## Aim of the exercise:
From the line containing "Task: Click the chart" to the last line of the records below, repeat every line exactly and add nothing else.

Items from a dataset:

----------

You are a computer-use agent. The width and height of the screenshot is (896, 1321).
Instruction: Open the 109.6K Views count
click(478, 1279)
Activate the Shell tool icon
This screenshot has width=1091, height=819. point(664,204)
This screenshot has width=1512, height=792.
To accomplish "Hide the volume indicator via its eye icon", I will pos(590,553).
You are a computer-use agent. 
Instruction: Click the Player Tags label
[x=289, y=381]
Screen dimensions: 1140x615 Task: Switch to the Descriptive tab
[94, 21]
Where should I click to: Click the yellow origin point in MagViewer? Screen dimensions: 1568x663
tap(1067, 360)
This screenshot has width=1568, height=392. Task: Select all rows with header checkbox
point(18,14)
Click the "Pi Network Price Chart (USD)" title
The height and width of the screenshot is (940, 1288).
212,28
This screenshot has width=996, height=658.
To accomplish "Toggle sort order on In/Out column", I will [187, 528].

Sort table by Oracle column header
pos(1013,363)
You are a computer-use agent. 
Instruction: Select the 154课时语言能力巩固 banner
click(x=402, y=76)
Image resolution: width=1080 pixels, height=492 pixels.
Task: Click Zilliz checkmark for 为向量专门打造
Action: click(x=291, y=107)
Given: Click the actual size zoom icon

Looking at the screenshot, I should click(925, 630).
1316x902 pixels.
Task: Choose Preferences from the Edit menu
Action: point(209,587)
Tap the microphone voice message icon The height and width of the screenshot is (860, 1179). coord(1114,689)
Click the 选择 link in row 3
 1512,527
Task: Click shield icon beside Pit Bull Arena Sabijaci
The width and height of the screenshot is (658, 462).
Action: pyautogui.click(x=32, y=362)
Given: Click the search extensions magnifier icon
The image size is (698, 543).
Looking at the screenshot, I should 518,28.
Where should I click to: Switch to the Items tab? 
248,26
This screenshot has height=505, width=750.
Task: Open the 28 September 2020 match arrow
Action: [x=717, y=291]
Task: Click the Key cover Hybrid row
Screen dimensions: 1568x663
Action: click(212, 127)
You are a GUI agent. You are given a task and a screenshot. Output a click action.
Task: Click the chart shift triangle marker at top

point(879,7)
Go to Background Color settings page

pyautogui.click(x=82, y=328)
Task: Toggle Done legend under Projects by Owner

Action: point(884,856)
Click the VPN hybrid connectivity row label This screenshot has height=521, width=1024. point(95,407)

----------

## Reply:
Task: Click the chart shift triangle marker at top

point(879,7)
Go to Background Color settings page

pyautogui.click(x=82, y=328)
Task: Toggle Done legend under Projects by Owner

Action: point(884,856)
Click the VPN hybrid connectivity row label This screenshot has height=521, width=1024. point(95,407)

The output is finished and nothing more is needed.